A Natural Curiosity: Norman Fine On Microwave Radar In WWII

By Stephen Willingham

With 2019 marking the 75th anniversary of D-Day, it would seem that everything there was to know about WWII would be known by this time. However, the natural curiosity of Millwood resident Norman Fine has proven this to be a mistaken notion. As it turns out, Fine’s training and career as an electrical engineer has put him in a good position to tell an obscure, but important story that played a key role in the ultimate Allied victory in WWII. 

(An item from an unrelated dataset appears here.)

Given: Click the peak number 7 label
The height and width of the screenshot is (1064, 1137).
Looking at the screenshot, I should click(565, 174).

Civilian and military planners had originally wanted to mount an invasion of continental Europe in 1943. However, the year came and went and still no invasion was mounted. A major factor in postponement was that on average, an effective aerial campaign was being hampered by the fact of only seven or eight clear days per month in which to wage an assault against the Nazi’s industrial-military complex. Without sufficiently crippling materiel output for the German war machine, any invasion was doomed to failure. Fine reports that he found this untold story strictly by accident, while doing research for a project related to his own engineering business. “It’s hard to imagine there was anything left to tell about WWII,” he reflected, in a phone interview. “But here it was. How many people have ever heard of microwave radar? I couldn’t understand why the story had never been told.” 

Fine’s first challenge was how to explain a highly technical subject in layman terms. Fortunately, Fine’s avocation is writing. He has written several books on his “first love,” foxhunting, a pursuit that enticed him to move from his native New England to Clarke County. He is also a past editor of Covertside, a magazine focused on the sport of mounted hunting. 

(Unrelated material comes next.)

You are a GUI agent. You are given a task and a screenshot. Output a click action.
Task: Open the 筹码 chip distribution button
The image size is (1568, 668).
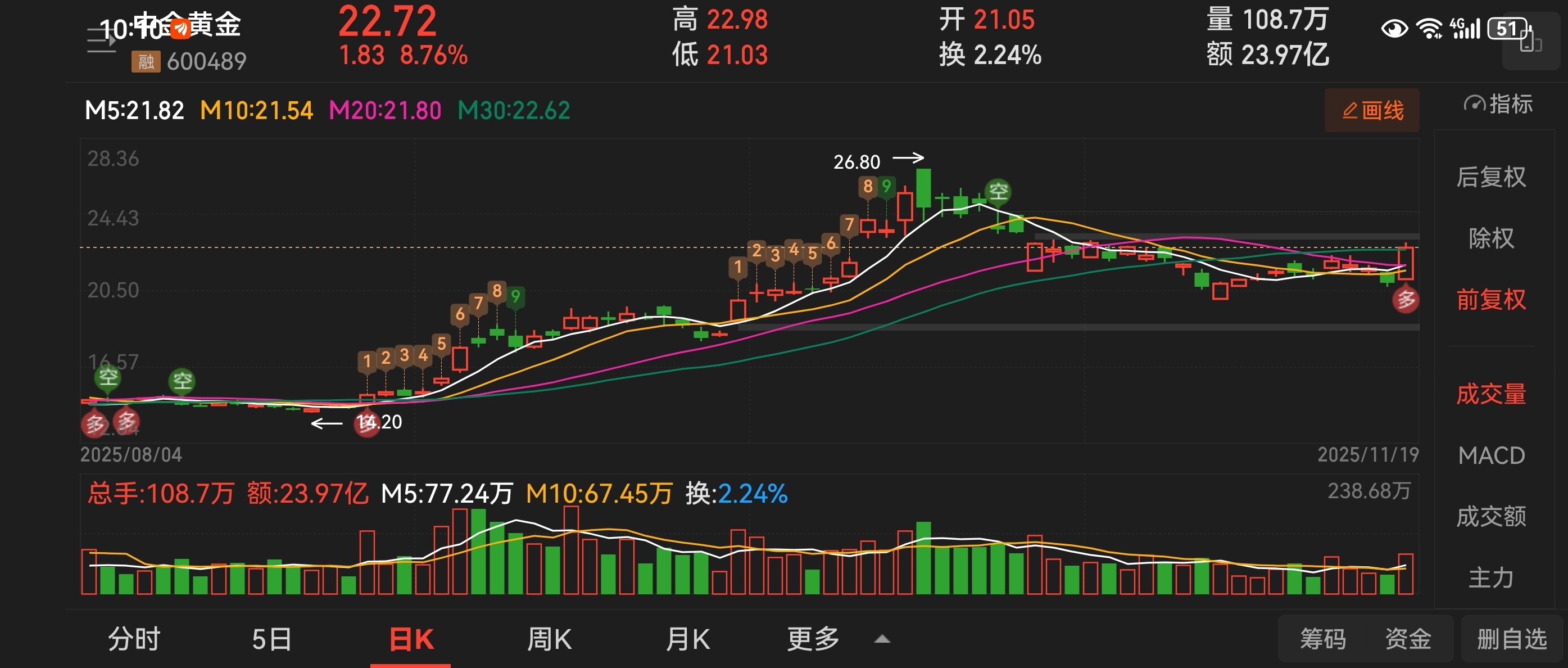coord(1323,639)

Microwave technology is based on an earlier invention called the Resonant Cavity Magnetron. This new microwave innovation would allow bombing to continue on cloudy days and would permit night bombing raids as well. There wouldn’t be anymore cloudy day “scrubbed missions” for Allied bombing runs. The first sets were modeled on the British H2S “Stinky”, and were developed at the Massachusetts Institute of Technology Radiation Laboratory.  Upon viewing a prototype of the H2X system for the first time, Major Fred Rabo, an 8th Army Air Force pilot, and commander of the 813th Bomb Squadron, incredulously remarked, “That radome looks Mickey Mouse,” an essentially skeptical assertion, meaning that it appeared to be a cobbled up mess that probably wouldn’t work. Fortunately, with refinements, it did work. From that day forward, H2X would be known simply as, “Mickey”. 

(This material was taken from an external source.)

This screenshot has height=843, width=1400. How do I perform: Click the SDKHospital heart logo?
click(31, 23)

These apparatuses were installed in lead B-17 bombers. Called “Pathfinders,” these Mickey-equipped planes would mark their target with flares and then drop their own load of bombs for the rest of the squadron, who were “blind bombing,” to follow as a focus for their attack. Only one other plane in the flight was equipped with a Mickey. This bomber was referred to as the “deputy lead,” and was there to step up if anything happened to the lead. “Mickey Sets” proliferated in early 1944. With this enhanced capability for around-the-clock bombing in almost any weather conditions, the Allies soon “wrecked the Nazi war machine in short order,” Fine observed. The British, it seems, continued to prefer their own earlier version of the Mickey, an update to the H2S that they had already started deploying in their lead bombers in 1943. Fine agreed that the development of these two nearly identical systems amounted to a question of national pride and resulted in what might otherwise be called a “turf war.” Nonetheless, the desired result was the destruction of the Nazi war-making ability. 

When he first discovered information on the Mickey, Fine was eager to find someone who had actually been an operator. Knowing that his uncle, Stanley Fine, had been a member of a B-17 crew, he asked him if he knew anyone. As luck would have it, Uncle Stanley had served as a Mickey operator himself. Fine marvels at how the source for such a fascinating story had been hiding in plain sight. Uncle Stanley would also direct Fine to one of the Mickey development engineers, who just so happened to live in a neighboring town. This engineer, George Valley, would go on to later be hired by the U.S. Air Force as a chief scientist in the 1950s. 

Fine hails from a family of engineers, and says, “the bug bit” when he was only 12 years old. The occasion was another uncle, David Olken, a chemical engineer, who took Fine and a friend to a gadget show at MIT. From that day forward, Fine says he always knew what he wanted to do. 

On November 30, at the Barns of Rose Hill, Fine will be giving a talk on the Mickey and signing his book, Blind Bombing: How Microwave Radar Brought the Allies To D-Day and Victory In World War II.